Trump Crushes Biden’s Radical Prison Experiment

Blurred Joe Biden and clear Donald Trump side by side.
TRUMP CRUSHED BIDEN'S EXPERIMENT

President Trump’s executive order has ended taxpayer-funded gender-transition surgeries in federal prisons, reversing a controversial precedent that forced Americans to finance procedures costing thousands of dollars for just two inmates. At the same time, the nation grappled with inflation and border chaos.

Story Snapshot

  • Trump’s January 2025 executive order halted federal funding for gender-affirming surgeries in prisons, reversing a 2022 precedent that cost taxpayers money for only two documented procedures.
  • The policy shift aligns with 55% of voters who believe support for transgender rights has gone too far, fulfilling a campaign promise to restore commonsense principles.
  • New Bureau of Prisons guidelines mandate biological sex-based housing, pronouns, and clothing, ending surgery referrals while allowing existing hormone therapy to continue.
  • Approximately 2,000 transgender inmates in the federal system represent just 1% of the prison population, yet the issue became a flashpoint in debates over government overreach and misuse of taxpayer funds.

Trump Reverses Biden-Era Prison Policy

President Trump signed Executive Order 14168 on Inauguration Day 2025, immediately barring federal funds for gender-affirming surgeries and related care in prisons.

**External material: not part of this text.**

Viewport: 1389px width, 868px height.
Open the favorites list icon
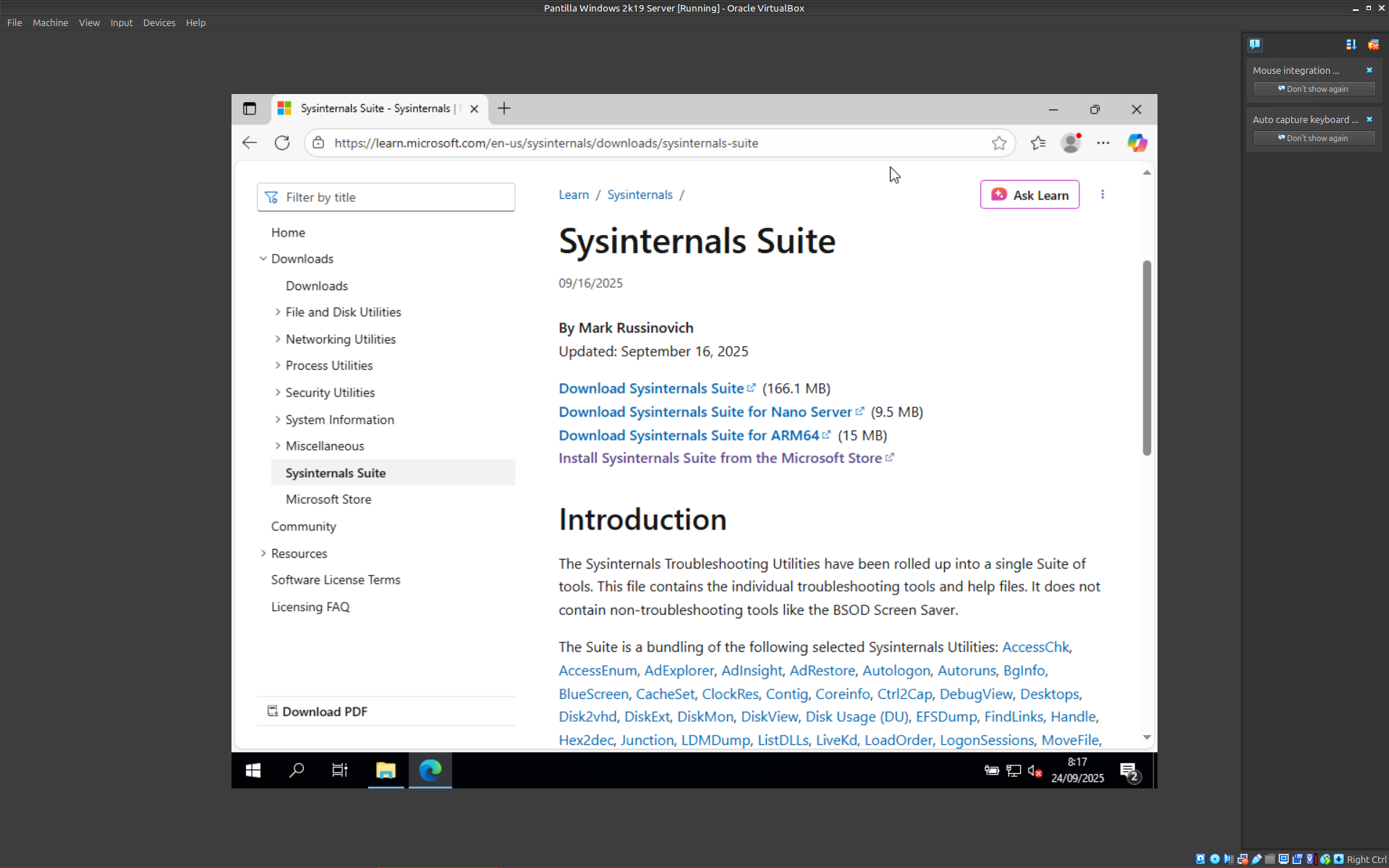[x=1038, y=142]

The order mandates that biological males cannot be housed in women’s facilities, directly reversing precedents set during the Biden administration.

White House spokesperson Anna Kelly defended the move as rejecting the “insanity” of forcing taxpayers to fund elective procedures for inmates, framing it as a restoration of commonsense governance.

The Bureau of Prisons responded in February 2026 with comprehensive guidelines requiring biological sex-based pronouns, names, and clothing while ending all surgery referrals.

Landmark Lawsuit Created Controversial Precedent

The policy Trump reversed originated from a 2019 lawsuit filed by Cristina Iglesias, a transgender woman incarcerated for over 25 years. Iglesias’s handwritten legal complaint forced the Bureau of Prisons to recognize gender-affirming surgery as medically necessary, leading to a landmark 2022 settlement.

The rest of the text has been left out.